══ INPUT MATERIAL ══

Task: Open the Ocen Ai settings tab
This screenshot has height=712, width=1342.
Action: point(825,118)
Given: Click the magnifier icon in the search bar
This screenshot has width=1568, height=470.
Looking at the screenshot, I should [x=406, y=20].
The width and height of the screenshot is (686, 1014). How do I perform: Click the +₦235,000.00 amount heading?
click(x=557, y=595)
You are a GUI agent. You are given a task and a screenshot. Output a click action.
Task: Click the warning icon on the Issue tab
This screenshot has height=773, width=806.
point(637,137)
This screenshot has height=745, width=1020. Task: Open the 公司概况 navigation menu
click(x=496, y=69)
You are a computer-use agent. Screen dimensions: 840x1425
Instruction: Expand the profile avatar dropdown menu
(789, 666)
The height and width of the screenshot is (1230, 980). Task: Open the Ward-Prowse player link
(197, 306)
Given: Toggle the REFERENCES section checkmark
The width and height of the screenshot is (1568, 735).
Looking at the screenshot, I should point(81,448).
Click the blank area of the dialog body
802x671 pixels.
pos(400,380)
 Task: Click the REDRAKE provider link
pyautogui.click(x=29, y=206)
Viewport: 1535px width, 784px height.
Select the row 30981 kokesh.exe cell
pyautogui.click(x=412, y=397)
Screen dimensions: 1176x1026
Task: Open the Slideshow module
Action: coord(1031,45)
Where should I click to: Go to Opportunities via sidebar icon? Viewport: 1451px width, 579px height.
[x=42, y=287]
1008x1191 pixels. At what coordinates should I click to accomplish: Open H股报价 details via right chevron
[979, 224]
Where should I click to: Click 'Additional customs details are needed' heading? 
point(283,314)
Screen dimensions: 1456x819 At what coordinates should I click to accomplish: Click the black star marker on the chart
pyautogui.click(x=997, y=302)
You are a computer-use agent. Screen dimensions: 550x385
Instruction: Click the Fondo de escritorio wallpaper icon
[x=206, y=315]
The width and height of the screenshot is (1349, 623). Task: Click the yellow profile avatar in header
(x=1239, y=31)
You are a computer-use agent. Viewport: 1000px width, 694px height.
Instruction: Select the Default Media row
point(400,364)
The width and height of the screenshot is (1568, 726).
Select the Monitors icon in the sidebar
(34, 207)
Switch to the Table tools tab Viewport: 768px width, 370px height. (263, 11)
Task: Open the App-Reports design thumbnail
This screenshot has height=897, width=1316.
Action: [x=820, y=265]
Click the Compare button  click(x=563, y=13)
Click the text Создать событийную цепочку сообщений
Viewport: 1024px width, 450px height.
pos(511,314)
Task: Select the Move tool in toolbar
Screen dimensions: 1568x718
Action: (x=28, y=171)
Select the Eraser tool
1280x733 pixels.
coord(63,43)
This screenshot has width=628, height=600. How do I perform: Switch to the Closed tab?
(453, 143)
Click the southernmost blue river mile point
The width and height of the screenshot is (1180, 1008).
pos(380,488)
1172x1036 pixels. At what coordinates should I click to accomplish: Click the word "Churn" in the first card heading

═══

INSTRUCTION
Copy out every line above that contains the word "pixels". Uppercase and lowercase letters count as different.

RESPONSE
802x671 pixels.
1008x1191 pixels. At what coordinates should I click to accomplish: Open H股报价 details via right chevron
1280x733 pixels.
1172x1036 pixels. At what coordinates should I click to accomplish: Click the word "Churn" in the first card heading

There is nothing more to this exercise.